- _Directions for this task_
Go through the data and copy every line in which "Patreon" appears.
[Opening Source material section]
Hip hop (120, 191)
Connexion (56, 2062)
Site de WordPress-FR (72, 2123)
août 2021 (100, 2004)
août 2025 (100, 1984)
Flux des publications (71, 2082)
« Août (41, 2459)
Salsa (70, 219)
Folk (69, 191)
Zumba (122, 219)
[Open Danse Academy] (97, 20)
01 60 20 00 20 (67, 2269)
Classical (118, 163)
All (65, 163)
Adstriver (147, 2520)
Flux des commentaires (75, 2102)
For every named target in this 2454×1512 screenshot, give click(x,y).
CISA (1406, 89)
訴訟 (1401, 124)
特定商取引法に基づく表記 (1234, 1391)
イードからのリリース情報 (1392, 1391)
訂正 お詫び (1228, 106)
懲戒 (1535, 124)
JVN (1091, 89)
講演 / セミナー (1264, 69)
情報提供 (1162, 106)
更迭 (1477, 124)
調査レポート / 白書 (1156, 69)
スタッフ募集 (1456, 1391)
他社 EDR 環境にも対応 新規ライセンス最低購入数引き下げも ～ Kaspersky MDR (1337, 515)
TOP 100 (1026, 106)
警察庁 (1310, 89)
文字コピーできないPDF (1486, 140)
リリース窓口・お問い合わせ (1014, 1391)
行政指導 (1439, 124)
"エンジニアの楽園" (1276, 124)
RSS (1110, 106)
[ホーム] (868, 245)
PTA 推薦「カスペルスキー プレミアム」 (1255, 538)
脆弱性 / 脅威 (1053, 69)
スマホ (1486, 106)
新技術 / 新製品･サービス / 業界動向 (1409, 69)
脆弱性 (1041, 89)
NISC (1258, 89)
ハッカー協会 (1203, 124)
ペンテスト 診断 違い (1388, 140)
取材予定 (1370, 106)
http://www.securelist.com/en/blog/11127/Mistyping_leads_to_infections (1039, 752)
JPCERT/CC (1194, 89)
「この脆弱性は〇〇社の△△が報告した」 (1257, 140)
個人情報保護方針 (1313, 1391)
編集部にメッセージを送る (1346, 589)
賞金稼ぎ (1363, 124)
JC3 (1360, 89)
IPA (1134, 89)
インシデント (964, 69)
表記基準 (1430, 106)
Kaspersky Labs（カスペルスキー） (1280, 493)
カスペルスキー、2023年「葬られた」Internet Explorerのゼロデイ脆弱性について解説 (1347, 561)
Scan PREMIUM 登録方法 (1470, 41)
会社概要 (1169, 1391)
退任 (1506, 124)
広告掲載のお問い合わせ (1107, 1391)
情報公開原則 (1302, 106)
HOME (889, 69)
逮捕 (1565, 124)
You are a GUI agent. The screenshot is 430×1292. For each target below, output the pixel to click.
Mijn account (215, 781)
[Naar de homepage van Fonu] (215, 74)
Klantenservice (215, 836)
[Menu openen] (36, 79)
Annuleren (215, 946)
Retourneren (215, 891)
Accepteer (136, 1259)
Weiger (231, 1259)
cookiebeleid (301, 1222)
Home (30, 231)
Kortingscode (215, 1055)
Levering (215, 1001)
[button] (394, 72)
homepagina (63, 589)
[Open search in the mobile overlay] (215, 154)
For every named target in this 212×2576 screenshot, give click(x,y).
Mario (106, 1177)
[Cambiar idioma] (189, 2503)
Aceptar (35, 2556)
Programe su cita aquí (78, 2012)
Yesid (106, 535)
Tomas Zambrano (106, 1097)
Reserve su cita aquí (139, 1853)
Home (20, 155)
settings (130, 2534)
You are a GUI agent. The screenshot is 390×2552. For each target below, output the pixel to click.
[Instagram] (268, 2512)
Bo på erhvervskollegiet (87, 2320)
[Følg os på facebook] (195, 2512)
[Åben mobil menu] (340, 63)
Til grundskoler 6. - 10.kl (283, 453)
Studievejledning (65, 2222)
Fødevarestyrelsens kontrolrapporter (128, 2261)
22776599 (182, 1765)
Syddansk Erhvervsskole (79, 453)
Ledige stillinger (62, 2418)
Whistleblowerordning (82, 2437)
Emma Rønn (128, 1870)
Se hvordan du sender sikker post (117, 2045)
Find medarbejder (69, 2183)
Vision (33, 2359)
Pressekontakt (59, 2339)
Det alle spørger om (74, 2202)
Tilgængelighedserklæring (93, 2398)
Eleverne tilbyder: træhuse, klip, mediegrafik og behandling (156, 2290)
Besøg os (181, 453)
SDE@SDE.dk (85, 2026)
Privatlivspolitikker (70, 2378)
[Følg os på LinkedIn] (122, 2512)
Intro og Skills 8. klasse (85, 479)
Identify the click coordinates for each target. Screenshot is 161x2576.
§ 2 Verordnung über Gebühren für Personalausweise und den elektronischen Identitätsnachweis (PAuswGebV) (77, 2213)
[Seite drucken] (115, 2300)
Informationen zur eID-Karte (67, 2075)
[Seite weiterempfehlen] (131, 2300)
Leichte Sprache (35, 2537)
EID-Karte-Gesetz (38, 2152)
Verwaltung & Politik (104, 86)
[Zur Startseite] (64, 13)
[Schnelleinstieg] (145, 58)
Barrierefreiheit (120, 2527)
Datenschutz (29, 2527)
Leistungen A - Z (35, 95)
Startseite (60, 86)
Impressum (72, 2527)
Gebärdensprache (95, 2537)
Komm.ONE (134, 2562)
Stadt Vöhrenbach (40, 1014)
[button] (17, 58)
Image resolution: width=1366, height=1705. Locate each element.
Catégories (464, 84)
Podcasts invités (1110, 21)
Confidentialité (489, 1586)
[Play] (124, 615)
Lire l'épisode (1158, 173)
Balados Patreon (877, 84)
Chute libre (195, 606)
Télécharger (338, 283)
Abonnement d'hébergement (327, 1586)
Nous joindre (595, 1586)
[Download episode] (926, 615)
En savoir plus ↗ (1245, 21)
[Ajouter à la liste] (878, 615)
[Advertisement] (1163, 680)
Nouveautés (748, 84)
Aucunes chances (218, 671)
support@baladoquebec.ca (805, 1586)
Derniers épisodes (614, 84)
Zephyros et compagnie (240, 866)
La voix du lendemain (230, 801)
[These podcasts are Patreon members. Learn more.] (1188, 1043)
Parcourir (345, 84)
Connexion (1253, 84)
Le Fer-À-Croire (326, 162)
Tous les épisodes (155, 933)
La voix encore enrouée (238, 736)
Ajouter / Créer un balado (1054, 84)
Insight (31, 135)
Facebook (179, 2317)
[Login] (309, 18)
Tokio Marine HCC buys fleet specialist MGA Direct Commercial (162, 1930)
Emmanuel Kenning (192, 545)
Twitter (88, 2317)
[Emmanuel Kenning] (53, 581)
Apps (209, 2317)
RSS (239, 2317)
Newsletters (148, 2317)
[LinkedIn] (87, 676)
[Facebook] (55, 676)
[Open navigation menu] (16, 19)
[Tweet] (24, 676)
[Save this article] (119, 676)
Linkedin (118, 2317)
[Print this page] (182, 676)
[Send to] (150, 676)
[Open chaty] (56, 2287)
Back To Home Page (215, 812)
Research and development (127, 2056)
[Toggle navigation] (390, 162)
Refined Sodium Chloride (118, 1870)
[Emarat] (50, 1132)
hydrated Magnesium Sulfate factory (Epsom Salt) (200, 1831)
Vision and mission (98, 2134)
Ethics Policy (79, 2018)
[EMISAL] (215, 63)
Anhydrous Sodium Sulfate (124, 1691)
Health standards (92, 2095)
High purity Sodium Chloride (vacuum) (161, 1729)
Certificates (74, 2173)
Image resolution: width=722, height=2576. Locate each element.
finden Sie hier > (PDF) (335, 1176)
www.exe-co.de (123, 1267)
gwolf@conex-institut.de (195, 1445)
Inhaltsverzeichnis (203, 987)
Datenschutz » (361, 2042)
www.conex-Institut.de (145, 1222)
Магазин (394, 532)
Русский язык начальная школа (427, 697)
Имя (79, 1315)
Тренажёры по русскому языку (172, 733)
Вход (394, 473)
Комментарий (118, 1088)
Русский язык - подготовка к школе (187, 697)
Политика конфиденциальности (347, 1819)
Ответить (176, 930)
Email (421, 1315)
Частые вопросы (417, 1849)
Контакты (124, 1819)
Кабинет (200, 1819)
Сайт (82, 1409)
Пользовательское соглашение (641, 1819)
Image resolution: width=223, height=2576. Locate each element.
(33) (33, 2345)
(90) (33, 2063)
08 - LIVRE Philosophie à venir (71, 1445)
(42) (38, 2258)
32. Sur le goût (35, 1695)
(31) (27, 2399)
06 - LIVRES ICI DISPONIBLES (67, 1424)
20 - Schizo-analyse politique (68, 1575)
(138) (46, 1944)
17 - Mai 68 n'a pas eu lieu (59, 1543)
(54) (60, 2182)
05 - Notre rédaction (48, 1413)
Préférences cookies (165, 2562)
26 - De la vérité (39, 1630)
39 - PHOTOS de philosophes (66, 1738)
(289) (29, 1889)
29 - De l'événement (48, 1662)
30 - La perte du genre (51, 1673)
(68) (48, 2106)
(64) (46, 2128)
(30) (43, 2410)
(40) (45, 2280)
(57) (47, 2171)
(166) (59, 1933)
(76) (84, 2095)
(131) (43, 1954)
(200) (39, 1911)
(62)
[Closing Source material section]
- _Solution for this task_
Balados Patreon (877, 84)
[These podcasts are Patreon members. Learn more.] (1188, 1043)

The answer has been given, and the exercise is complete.